Ministers pledge to boost Hong Kong’s resilience to crises after Covid woes

Hong Kong’s development chief says pandemic has shown the need for spare sites which can be converted into medical facilities at any time.

Ministers in the new administration have pledged to strengthen Hong Kong’s resilience to major crises such as the coronavirus pandemic in the future.

The four ministers overseeing development, housing, the environment and transport made the commitment on Saturday at an online forum organised by the Hong Kong Institute of Architects on the topic of a “Healthy City in Action”.

Hong Kong was forced to use venues such as the AsiaWorld-Expo exhibition centre and Kai Tak Cruise Terminal as isolation facilities for Covid-19 patients and treating the elderly at the height of the fifth wave of Covid-19 infections in March, with the public healthcare system overloaded and unable to cope with the surge in cases.

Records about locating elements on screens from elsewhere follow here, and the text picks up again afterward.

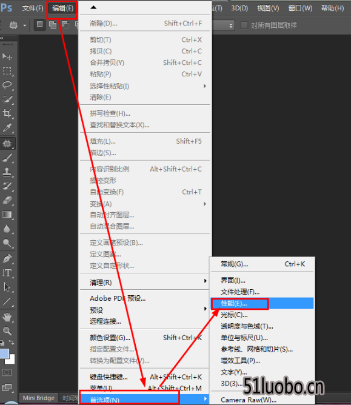This screenshot has height=405, width=351.
Task: Expand the 清理(R) submenu
Action: [x=145, y=283]
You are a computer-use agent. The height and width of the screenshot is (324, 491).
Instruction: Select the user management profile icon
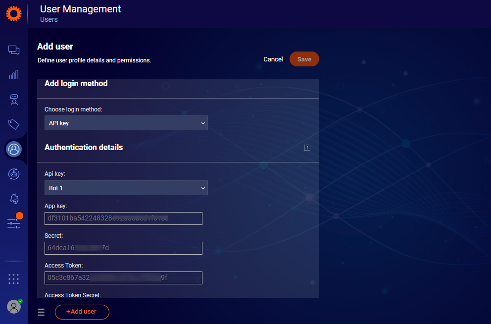point(14,149)
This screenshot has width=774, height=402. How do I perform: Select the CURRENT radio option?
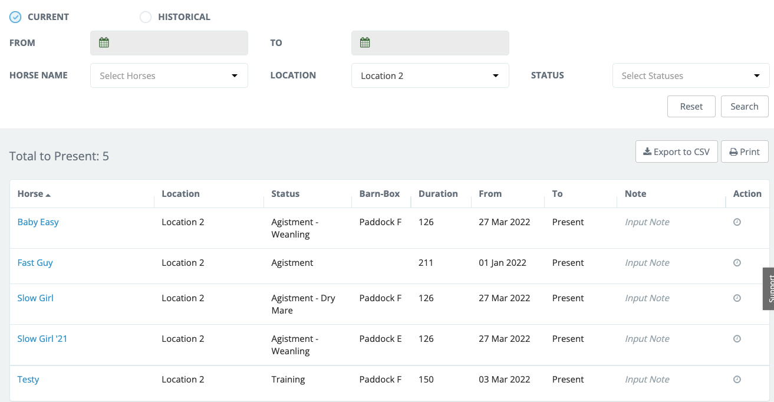coord(16,17)
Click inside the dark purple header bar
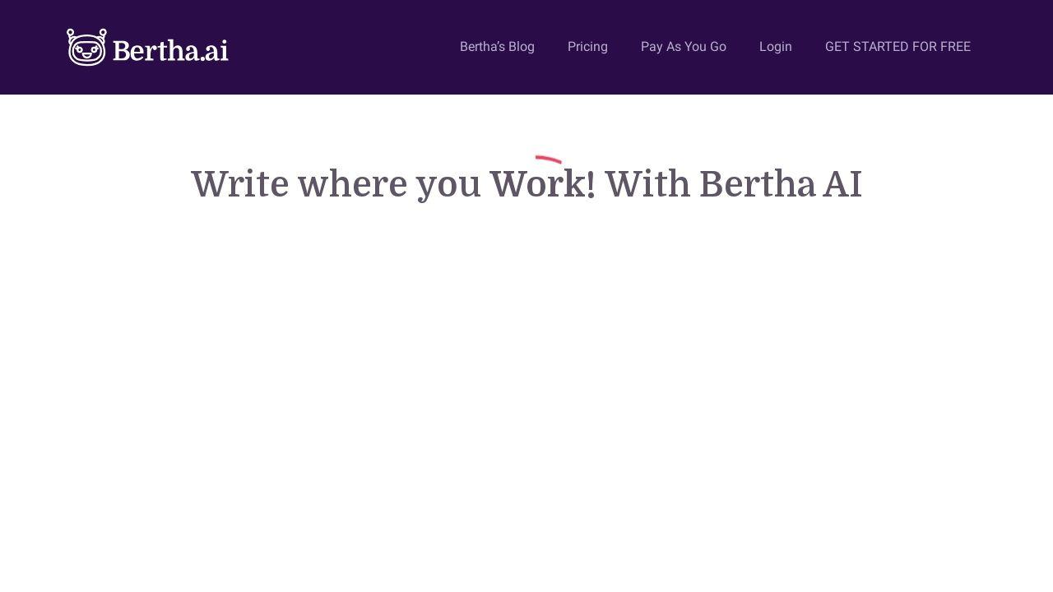 (329, 47)
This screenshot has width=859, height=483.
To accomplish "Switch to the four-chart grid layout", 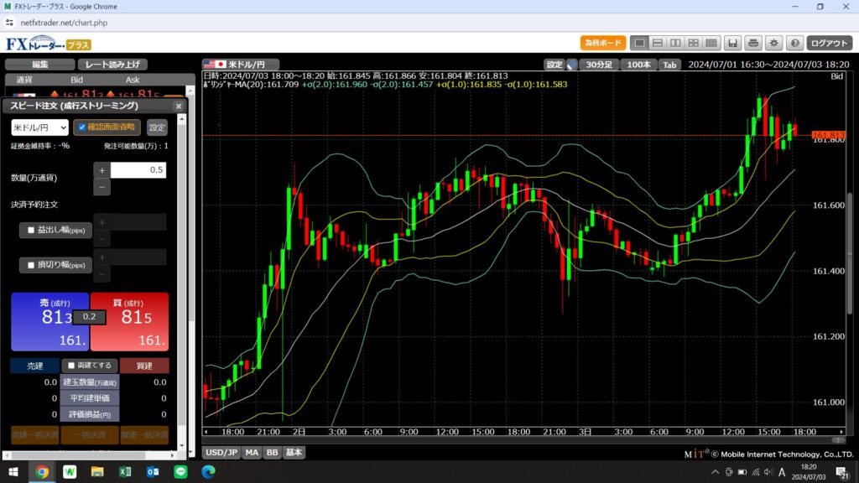I will (x=694, y=43).
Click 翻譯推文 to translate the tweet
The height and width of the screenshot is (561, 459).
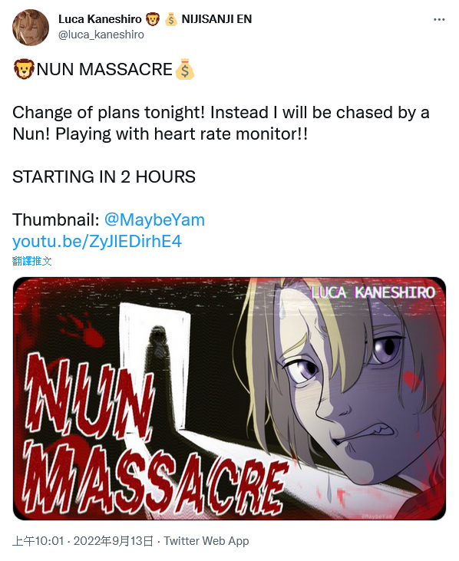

Dr Lam Ching-choi, a member of the Executive Council, the city’s key decision-making body, said some facilities lacked universal design – where buildings, products or environments were created in such a way that they could be used for as many purposes as possible.

Lam, who is also chairman of the Elderly Commission, said he found during visits to the two facilities that the beds for patients could not fit into the lifts.

“Because our infrastructure lacks resilience, venue uses are largely restricted,” Lam said.

He said universal design was essential for increasing the city’s resilience for coping with major crises.

Development chief Bernadette Linn.


Secretary for Development Bernadette Linn Hon-ho said the coronavirus pandemic had shown the need for spare sites which could be converted into medical facilities at any time.

The fifth wave, which began in late December, brought the city’s healthcare system to the brink of collapse and forced the government to seek help from mainland China to build thousands of community isolation units.

Currently, the government quarantines infected residents at the Penny’s Bay isolation camp and two designated hotels.

Community isolation facilities at Tsing Yi, San Tin, the artificial island of the Hong Kong-Zhuhai-Macau Bridge, Fanling, Hung Shui Kiu and Yuen Long have been put into standby mode.

Linn noted that increasing the city’s land supply would help expand living space, which had become of greater concern during the pandemic with poor families stuck in cramped subdivided flats due to stringent social-distancing measures.

Citing “Hong Kong 2030+”, an official planning report, Linn said the city aimed to come up with 7,300 hectares of land to meet demand of 6,200 hectares over a 30-year period from 2019 to 2048.

“Resilience can only be achieved when there is more land supply,” she said.

Secretary for Housing Winnie Ho.


Secretary for Housing Winnie Ho Wing-yin said new building designs would also help and they should be incorporated during the planning stage.

“As the epidemic will recur, our buildings need to be ready for devices such as thermometer detectors and disinfection instruments to be installed immediately,” Ho said.

She added that property management institutes had said installing mechanical disinfection spraying systems would be difficult in some old housing estates because “the Wi-fi signal was very weak for detection”.

Ho said it made her realise that “resilience may not be about grand ideas, it can be embedded in new designs. To create a smart city, we need to take internet networks into account”.